===== PASSAGE TO READ
The devmem utility is typically used for debugging Linux issues. The devmem utility might appear to no longer be useful once virtual memory addresses are being used by the DMA. The tracing functions described below allow the user to see the physical addresses such the devmem is still useful.

6.2 Tracing SMMU Events in Linux

The kernel must be configured for kernel function tracing. Enable function tracing for the IOMMU functions as shown below.
zynqmp-target-console
cd /sys/kernel/debug/tracing
echo 1 > events/iommu/map/enable
echo 1 > events/iommu/unmap/enable
echo 1 > events/iommu/io_page_fault/enable
After SMMU operations have occurred, dump the trace buffer as illustrated below.
zynqmp-target-console
cat trace
...
==========
===== PROVIDED MATERIAL
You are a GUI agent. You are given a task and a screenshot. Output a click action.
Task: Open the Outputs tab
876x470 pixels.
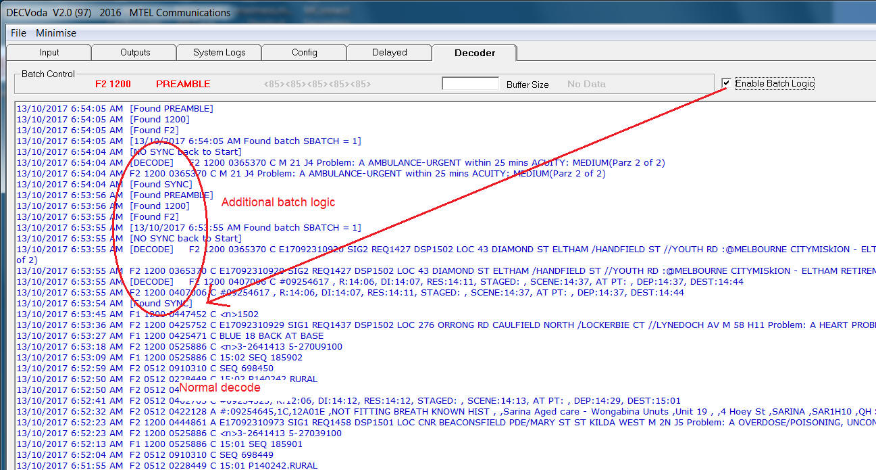click(x=135, y=53)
==========
Write out the SMMU tracing passage word for word, from "The devmem utility is" up to and including "as illustrated below.". These lines were taken from a separate source.

OUTPUT BELOW
The devmem utility is typically used for debugging Linux issues. The devmem utility might appear to no longer be useful once virtual memory addresses are being used by the DMA. The tracing functions described below allow the user to see the physical addresses such the devmem is still useful.

6.2 Tracing SMMU Events in Linux

The kernel must be configured for kernel function tracing. Enable function tracing for the IOMMU functions as shown below.
zynqmp-target-console
cd /sys/kernel/debug/tracing
echo 1 > events/iommu/map/enable
echo 1 > events/iommu/unmap/enable
echo 1 > events/iommu/io_page_fault/enable
After SMMU operations have occurred, dump the trace buffer as illustrated below.